Un langage adapté aux flots de données
Tout commence dans les années 1980 par une intuition géniale de plusieurs informaticiens. Les spécialistes le savent bien : un logiciel dit de « contrôle-commande » doit prendre périodiquement des décisions en un temps limité, à partir d’un flot continu d’informations extérieures. L’idée a été de programmer ce logiciel de telle sorte qu'il traite ce flot de manière simultanée plutôt que séquentielle. Les langages synchrones étaient nés.

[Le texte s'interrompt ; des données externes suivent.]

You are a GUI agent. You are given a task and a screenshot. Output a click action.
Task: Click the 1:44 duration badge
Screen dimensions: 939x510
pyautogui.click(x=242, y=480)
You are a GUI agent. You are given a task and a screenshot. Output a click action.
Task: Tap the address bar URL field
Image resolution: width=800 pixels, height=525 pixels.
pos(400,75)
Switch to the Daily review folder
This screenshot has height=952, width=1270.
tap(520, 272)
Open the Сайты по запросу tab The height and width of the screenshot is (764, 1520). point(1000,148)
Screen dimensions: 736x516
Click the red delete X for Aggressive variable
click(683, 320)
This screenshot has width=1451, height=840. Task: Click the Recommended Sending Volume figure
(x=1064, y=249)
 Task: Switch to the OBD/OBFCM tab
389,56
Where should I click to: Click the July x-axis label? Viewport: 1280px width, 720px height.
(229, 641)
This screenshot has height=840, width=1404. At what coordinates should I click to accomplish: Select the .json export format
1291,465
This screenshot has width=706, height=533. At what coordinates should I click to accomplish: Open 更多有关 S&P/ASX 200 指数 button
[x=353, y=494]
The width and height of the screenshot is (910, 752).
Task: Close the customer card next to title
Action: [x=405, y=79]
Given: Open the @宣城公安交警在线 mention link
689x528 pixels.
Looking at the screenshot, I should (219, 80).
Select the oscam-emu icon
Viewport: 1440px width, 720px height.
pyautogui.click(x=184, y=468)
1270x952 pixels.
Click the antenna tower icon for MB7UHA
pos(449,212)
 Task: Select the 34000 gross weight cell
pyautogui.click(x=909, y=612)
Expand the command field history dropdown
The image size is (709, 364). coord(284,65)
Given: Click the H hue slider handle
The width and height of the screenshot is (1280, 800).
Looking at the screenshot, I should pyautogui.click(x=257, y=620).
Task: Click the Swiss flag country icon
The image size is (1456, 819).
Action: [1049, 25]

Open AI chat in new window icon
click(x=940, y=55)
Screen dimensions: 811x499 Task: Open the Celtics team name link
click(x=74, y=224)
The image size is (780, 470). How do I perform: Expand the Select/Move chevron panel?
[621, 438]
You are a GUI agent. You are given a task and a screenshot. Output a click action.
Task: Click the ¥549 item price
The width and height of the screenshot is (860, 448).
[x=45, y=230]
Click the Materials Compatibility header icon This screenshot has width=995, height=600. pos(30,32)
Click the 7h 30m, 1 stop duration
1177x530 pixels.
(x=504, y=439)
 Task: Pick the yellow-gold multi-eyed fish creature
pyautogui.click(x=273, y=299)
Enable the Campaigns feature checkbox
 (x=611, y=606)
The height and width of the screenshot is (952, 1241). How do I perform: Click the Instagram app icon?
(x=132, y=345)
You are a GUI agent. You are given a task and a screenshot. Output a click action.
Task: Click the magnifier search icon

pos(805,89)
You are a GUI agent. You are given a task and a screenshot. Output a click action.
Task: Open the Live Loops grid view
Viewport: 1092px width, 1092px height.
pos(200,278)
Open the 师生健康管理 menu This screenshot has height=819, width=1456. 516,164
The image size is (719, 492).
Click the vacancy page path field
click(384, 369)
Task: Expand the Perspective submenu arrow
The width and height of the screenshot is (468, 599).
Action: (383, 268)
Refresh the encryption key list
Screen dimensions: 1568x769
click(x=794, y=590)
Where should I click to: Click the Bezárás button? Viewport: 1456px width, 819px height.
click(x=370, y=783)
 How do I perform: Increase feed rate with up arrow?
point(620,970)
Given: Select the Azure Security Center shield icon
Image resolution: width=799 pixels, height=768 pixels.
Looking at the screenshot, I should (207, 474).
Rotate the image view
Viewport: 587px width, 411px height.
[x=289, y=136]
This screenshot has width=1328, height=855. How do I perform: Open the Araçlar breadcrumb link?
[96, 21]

Comme l’explique Marc Pouzet, du département d’informatique de l’École normale supérieure (DIENS), « l’idée est aussi puissante que de négliger les frottements en mécanique. On sait bien que ça ne décrit pas la réalité, mais cela permet de construire une théorie robuste sur laquelle s’appuyer ». En l’occurrence, ici, d’écrire des programmes indépendamment des processeurs sur lesquels ils seront exécutés.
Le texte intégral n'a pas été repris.